According to the Huffington Post, Americans collectively drink 400 million cups of coffee every day, making us the leading consumer of coffee in the world. Fifty-two percent of coffee drinkers would rather skip a shower in the morning than a cup of their favorite roast.

People don’t tend to think of caffeine as a drug in the same way that we think of Adderall, nicotine, or cocaine because of how overwhelmingly common and relatively mild it is, but caffeine does have a similar effect on our brain chemistry, blocking natural processes that lead to drowsiness as the day goes on.

Caffeine addiction, or a pathological and compulsive form of use, hasn’t been documented in humans, but caffeine does cause people to develop a physical dependency, which can be called a more mild form of addiction. Many of us have firsthand knowledge of what this phenomenon is like.

When people become dependent on caffeine and don’t get their daily fix, symptoms of withdrawal are never far behind. These symptoms commonly include headaches, muscle pain, lethargy, a depressed mood, difficulty concentrating, and marked irritability. It can also cause nausea and vomiting, according to Roland Griffiths, a professor of neurology at Johns Hopkins.

He believes that caffeine withdrawal should be classified as a psychological disorder. “Although most regular caffeine users know that caffeine is a mild stimulant, many are not aware that abrupt cessation can sometimes produce unpleasant withdrawal symptoms,” Griffiths said in an interview with National Geographic.

Despite these effects and concerns, caffeine is everywhere. Coffee, tea, soda, energy drinks, and even chocolate all contain a hearty dose of the chemical. The negative effects of caffeine withdrawal have become an integral part of the coffee culture in America, and the “don’t talk to me until I’ve got my morning buzz” trope has become exceedingly common.
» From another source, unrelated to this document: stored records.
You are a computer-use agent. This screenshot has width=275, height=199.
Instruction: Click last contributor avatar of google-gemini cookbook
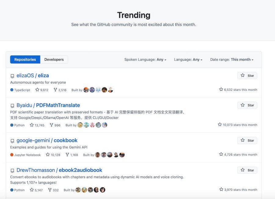coord(122,155)
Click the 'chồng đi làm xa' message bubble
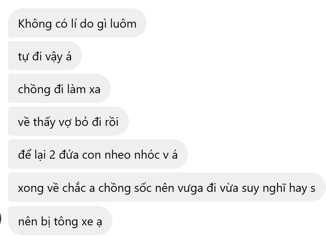326x238 pixels. click(x=59, y=88)
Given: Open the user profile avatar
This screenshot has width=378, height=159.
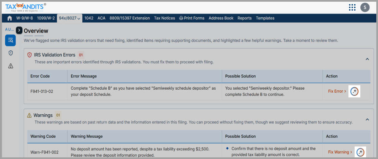Looking at the screenshot, I should point(365,7).
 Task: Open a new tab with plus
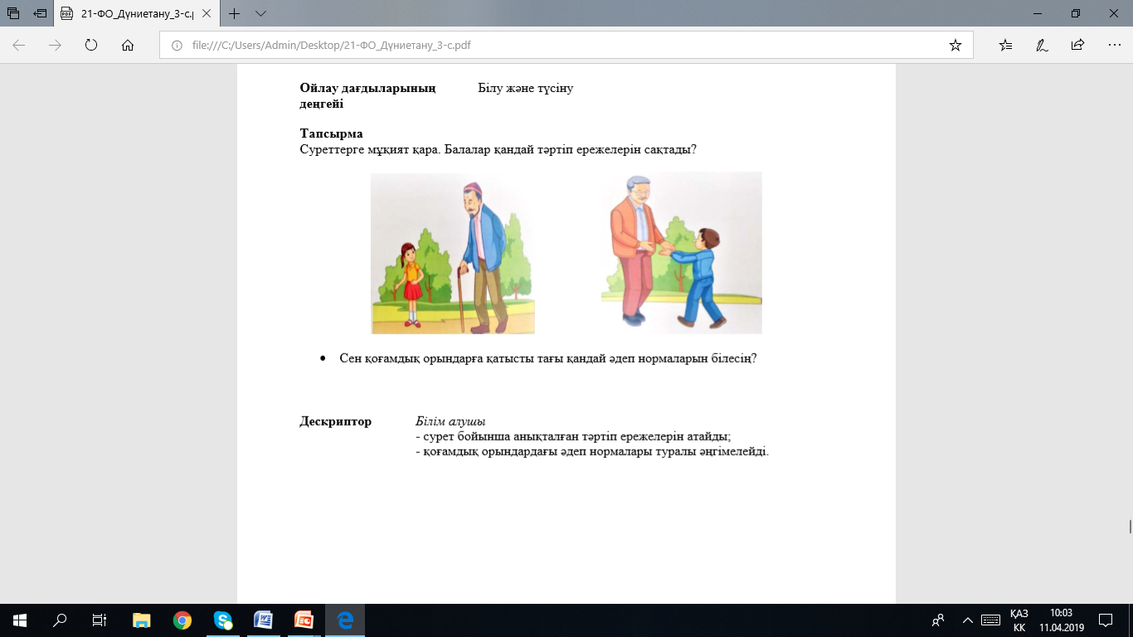[x=235, y=13]
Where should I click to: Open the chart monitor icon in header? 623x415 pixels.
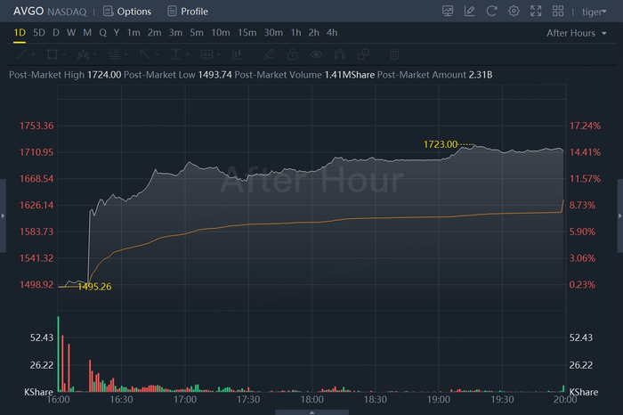(x=447, y=12)
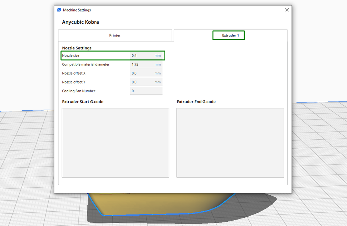Click the Machine Settings title text
This screenshot has width=347, height=226.
click(x=76, y=10)
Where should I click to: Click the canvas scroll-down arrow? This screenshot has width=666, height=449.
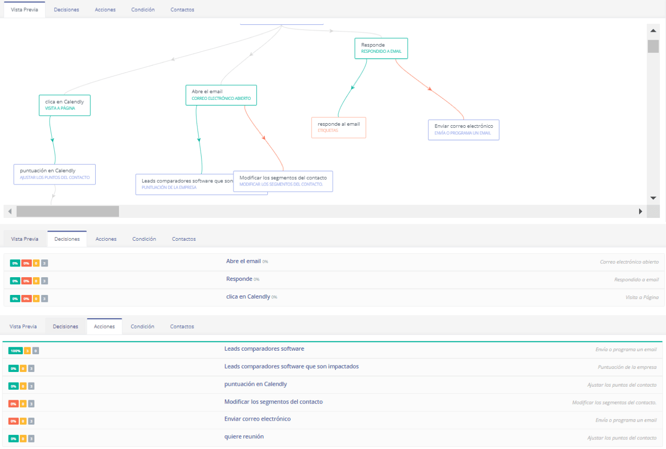(x=653, y=198)
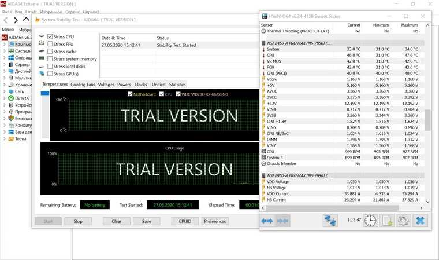This screenshot has width=439, height=260.
Task: Close sensors with the blue X icon
Action: pyautogui.click(x=420, y=221)
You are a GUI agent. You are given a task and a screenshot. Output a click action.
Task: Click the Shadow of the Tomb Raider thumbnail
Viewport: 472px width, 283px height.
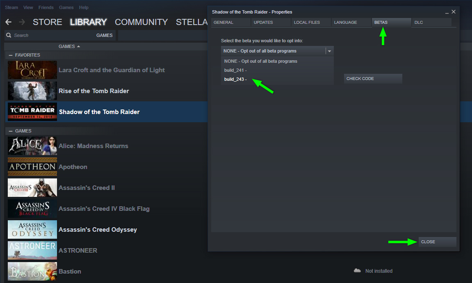32,112
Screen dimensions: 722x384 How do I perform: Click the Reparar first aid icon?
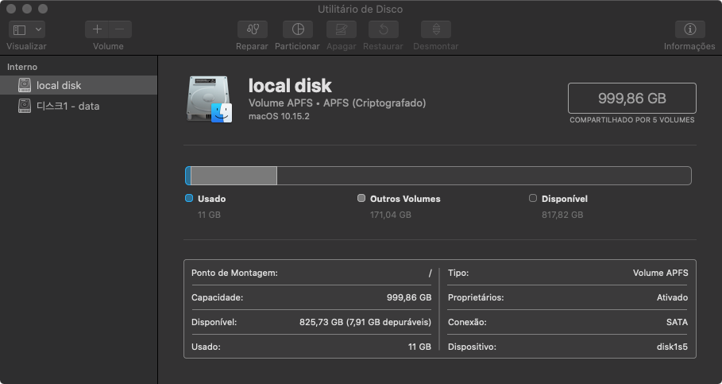(x=252, y=29)
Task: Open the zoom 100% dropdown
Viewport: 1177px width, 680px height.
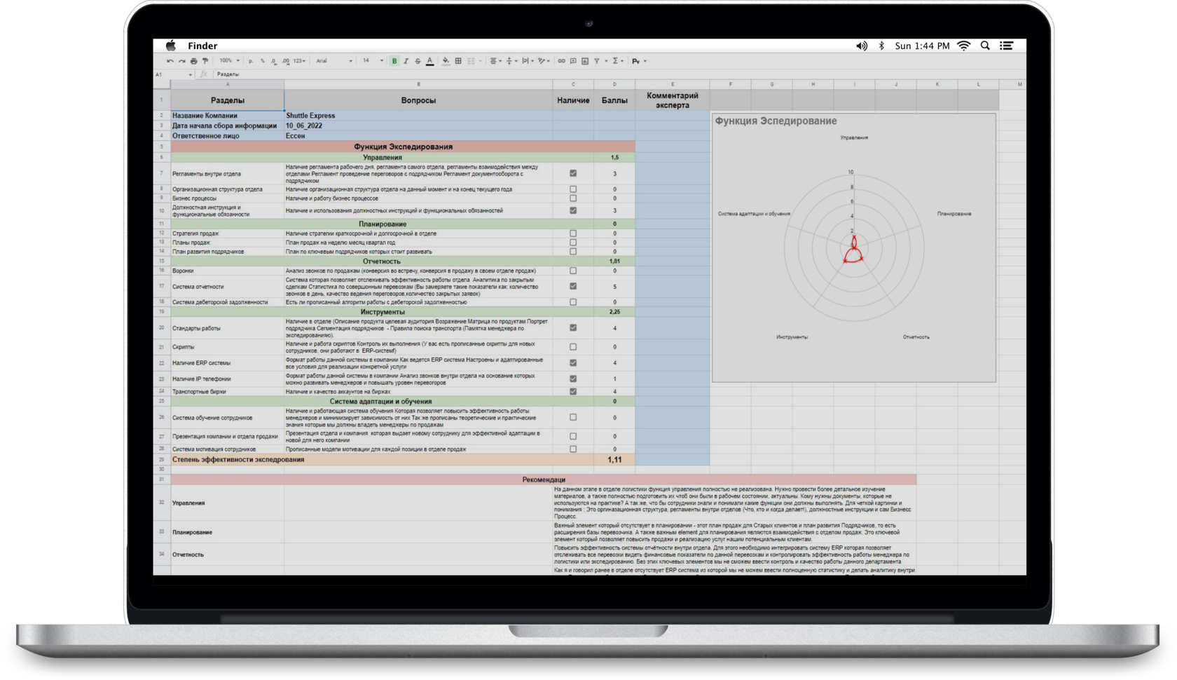Action: click(229, 61)
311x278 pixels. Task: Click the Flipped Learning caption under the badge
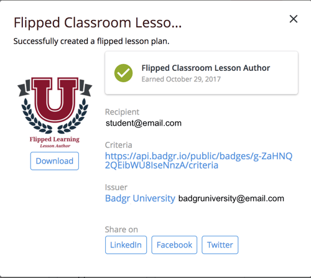point(55,139)
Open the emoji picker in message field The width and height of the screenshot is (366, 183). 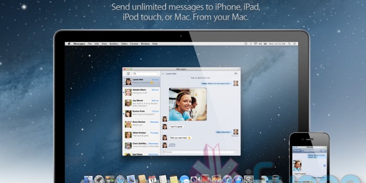[x=237, y=152]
Should we be more concerned about this? Well, perhaps not. According to a study done by the Bureau of Chemical Safety in Canada, moderate caffeine consumption has no impact on overall health. The worst thing coffee will do to you is leave you with a headache around 2 p.m., and if you’re experiencing the unpleasant symptoms of caffeine withdrawal, you can rest assured that, especially in America, you’re never far from a refill.

Still, people should be cognizant of the fact that caffeine is a drug like any other. In the minds of Americans it seems to exist in its own special category, but that’s not the case. We use it for the effect it has on our brains, and if we don’t get it, we pay a price.